Mr. Rushdie speaks from experience. In 1988 his novel The Satanic Verses, an Indian soap opera with a mystical subplot, pissed off the Ayatollah Khomeini. The Supreme Leader of Iran, after reading Rushdie’s book, decided it was offensive to Islam. It wasn’t, but no one argues with a dude who’s got “Supreme Leader” in his job description. Instead of just returning the novel to his local bookstore, Khomeini issued a fatwa, i.e., an old-fashioned religious hit on Rushdie’s life. The author was forced to go into hiding for a decade until the heat died down.   

Ten years. Over a bad book review from a religious extremist. Was the world a nutty place in the ’80s or what? Unfortunately, same shit, different decade. Today ISIS, al-Qaeda and its offshoots (the Khorasan Group, al- Qaeda in Yemen, al-Nusra, Abdullah Azzam Brigades), all organizations with thousands of gun-toting, fanatical members, are actively attempting to destroy America. We are the enemy: tolerant, alcohol-guzzling freedom lovers who prefer women in bikinis over burkas.

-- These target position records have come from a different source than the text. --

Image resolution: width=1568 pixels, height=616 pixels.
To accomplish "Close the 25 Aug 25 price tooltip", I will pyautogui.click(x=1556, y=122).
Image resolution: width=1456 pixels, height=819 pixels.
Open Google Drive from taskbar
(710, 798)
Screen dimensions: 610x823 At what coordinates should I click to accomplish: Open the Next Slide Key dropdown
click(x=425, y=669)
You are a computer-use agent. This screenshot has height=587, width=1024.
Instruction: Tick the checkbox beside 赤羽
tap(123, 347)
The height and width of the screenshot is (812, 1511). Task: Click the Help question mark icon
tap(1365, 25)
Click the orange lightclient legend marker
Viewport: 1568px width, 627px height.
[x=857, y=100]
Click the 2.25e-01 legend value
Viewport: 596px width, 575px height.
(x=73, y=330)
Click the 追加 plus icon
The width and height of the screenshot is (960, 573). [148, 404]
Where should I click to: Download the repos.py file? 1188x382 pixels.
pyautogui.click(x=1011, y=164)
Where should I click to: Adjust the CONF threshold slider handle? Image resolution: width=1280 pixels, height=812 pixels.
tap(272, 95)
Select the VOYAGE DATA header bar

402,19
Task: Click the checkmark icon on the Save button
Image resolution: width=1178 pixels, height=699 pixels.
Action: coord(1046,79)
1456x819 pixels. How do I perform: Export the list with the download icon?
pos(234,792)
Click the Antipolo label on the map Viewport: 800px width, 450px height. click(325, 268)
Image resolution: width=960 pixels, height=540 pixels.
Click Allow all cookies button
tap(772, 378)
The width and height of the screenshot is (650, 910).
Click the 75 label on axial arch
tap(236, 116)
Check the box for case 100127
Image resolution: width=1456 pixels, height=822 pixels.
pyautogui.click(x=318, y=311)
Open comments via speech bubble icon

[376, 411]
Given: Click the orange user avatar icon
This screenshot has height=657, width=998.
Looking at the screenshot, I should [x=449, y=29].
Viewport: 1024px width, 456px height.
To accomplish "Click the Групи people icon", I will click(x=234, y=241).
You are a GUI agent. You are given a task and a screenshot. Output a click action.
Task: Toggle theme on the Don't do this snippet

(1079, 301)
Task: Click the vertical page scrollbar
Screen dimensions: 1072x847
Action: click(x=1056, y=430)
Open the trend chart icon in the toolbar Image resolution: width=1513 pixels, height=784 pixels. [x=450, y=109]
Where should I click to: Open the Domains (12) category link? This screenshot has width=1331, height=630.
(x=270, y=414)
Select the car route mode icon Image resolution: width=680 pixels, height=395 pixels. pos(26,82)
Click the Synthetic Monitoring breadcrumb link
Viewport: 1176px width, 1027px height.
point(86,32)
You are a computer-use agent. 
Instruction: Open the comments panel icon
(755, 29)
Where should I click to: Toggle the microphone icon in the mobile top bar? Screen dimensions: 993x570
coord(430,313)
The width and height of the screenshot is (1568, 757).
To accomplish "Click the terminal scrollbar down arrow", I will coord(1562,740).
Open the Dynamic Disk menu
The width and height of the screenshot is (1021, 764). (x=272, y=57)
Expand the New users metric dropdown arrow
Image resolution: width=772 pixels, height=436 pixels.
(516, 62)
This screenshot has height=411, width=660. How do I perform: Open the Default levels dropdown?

At the moment it’s the Islamist extremists who are getting the most news coverage, especially since the Charlie Hebdo terrorist attack in France, but crazy is nondenominational. Sadly, there are plenty of other organizations, some right here on American soil, which are actively planning to end life as we know it. Here’s a top ten list: 

Mahikari

Started by Japanese World War II lieutenant and minister Yoshikazu Okada in the 1960s, Mahikari boasts over 300,000 members worldwide. The group believes that the “Light of God” is transmitted from the palm of a person’s hand and has devised an incomprehensible series of rituals and prayers to go along with this basic tenet. If you think that sounds harmless enough, they have also been investigated for ties to Aum Shinrikyo (perpetrators of the poison gas attack in the Tokyo subway in 1995), believe the Holocaust was justified and insist that Japanese military aggression during World War II was sanctioned by God. But the group’s main objective isn’t just to be weird; it’s to raise cash.